A recent ease of the Supreme Court of the United States, Roviaro v. United States, 1957, 353 U.S. 53, 77 S.Ct. 623, 1 L.Ed.2d 639, deals with the question of privilege. This was a ease in which the court held that it was reversible error for the trial court to fail to require the disclosure of the identity of an informer in a case involving possession and transportation of narcotic drugs. While this was a criminal case, the court discussed generally the question of privilege and in 353 U.S. at pages 60-62, 77 S.Ct. at pages 627-628 held that where the disclosure of an informer’s identity, or of the contents of his communication, is relevant and helpful to the defense of an accused, or is essential to a fair determination of a cause, the privilege must give way; that in such a situation the trial court may require disclosure and, if the Government withholds the information, dismiss the action.

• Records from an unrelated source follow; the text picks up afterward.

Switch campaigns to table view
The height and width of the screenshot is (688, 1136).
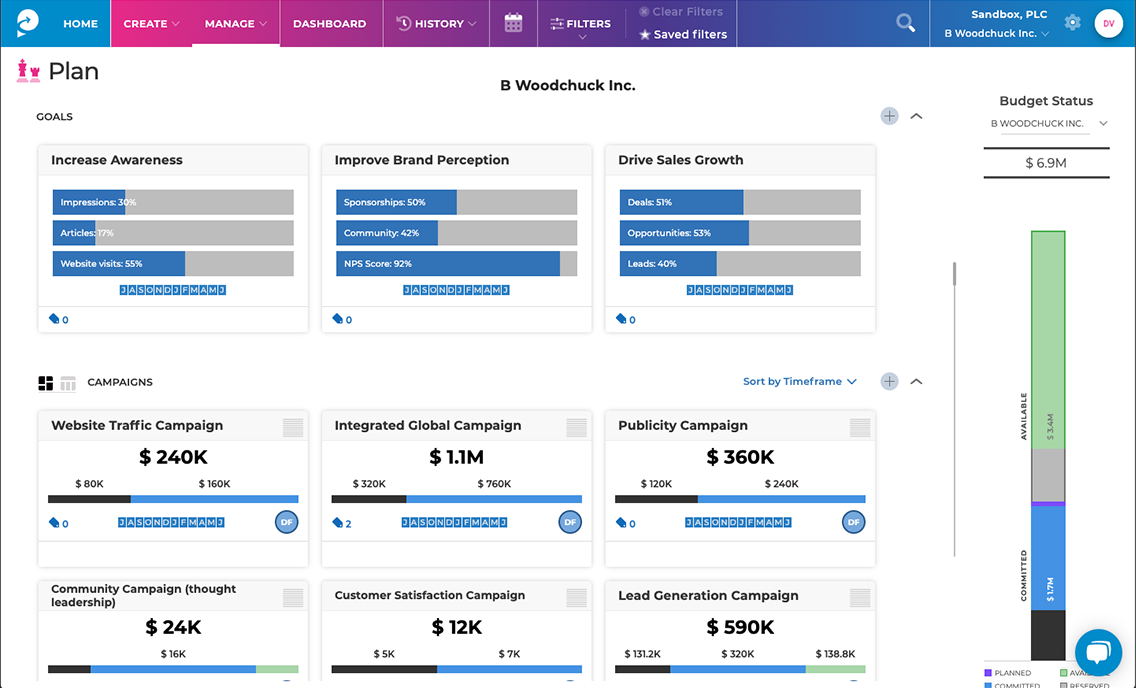tap(68, 383)
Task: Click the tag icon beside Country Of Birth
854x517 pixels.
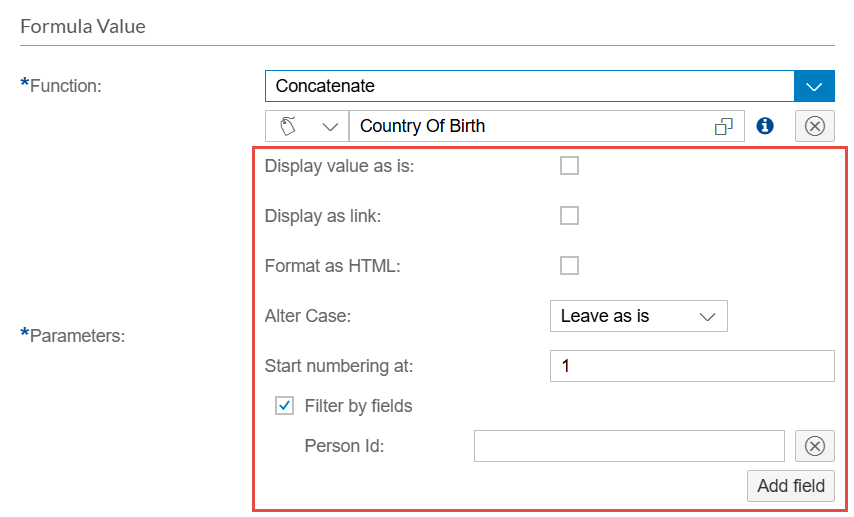Action: (x=289, y=126)
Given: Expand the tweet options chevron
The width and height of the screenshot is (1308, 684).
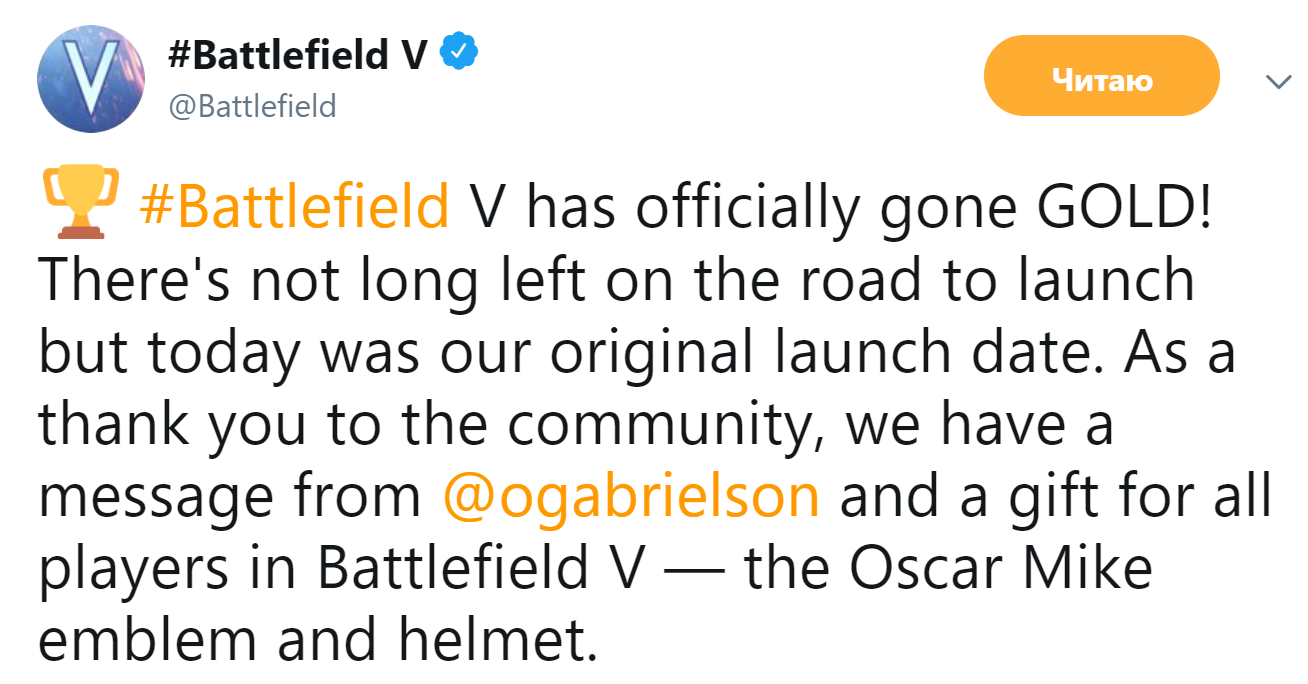Looking at the screenshot, I should pos(1279,82).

It is obvious that the disclosure of the identity of persons who have given written statements in a case of the type here involved “is essential to a fair determination of a cause”. Such knowledge would be absolutely vital to a proper preparation of a defense against the charges here made entirely apart from the contents of statements made. It may be parenthetically noted that the defendants here have not even requested the contents of the statements. Motion for production of documents would of necessity be made under Rule 34 of the Federal Rules of Civil Procedure which requires the showing of good cause for their production. We have not reached that stage.

The Court is not impressed with the argument of counsel for the plaintiff that the disclosure of the names of employees furnishing written statements to the Government will result in a large scale refusal by employees generally to give information to the Government because of fear of retaliation from their employers. The same argument was made and rejected in the case of Fleming v. Bernardi, D.C.N.D.Ohio, 1941, 4 F.R.D. 270, supra.

After a full consideration of the record, the claim of privilege and affidavits in support thereof, hearing had, briefs submitted and oral argument thereon, the Court finds that the claim of privilege is not warranted under the facts of the instant case. Before, however, the Court will grant the motion to dismiss with prejudice, an opportunity will be given plaintiff to comply with the Order of the Court to answer the interrogatories. If the plaintiff complies with the said order of March 29, 1957 to answer the interrogatories in or be*220fore August 25, 1958, the motion will be denied; otherwise, it will be granted. Accordingly, a dispositive order will be entered as of August 26, 1958.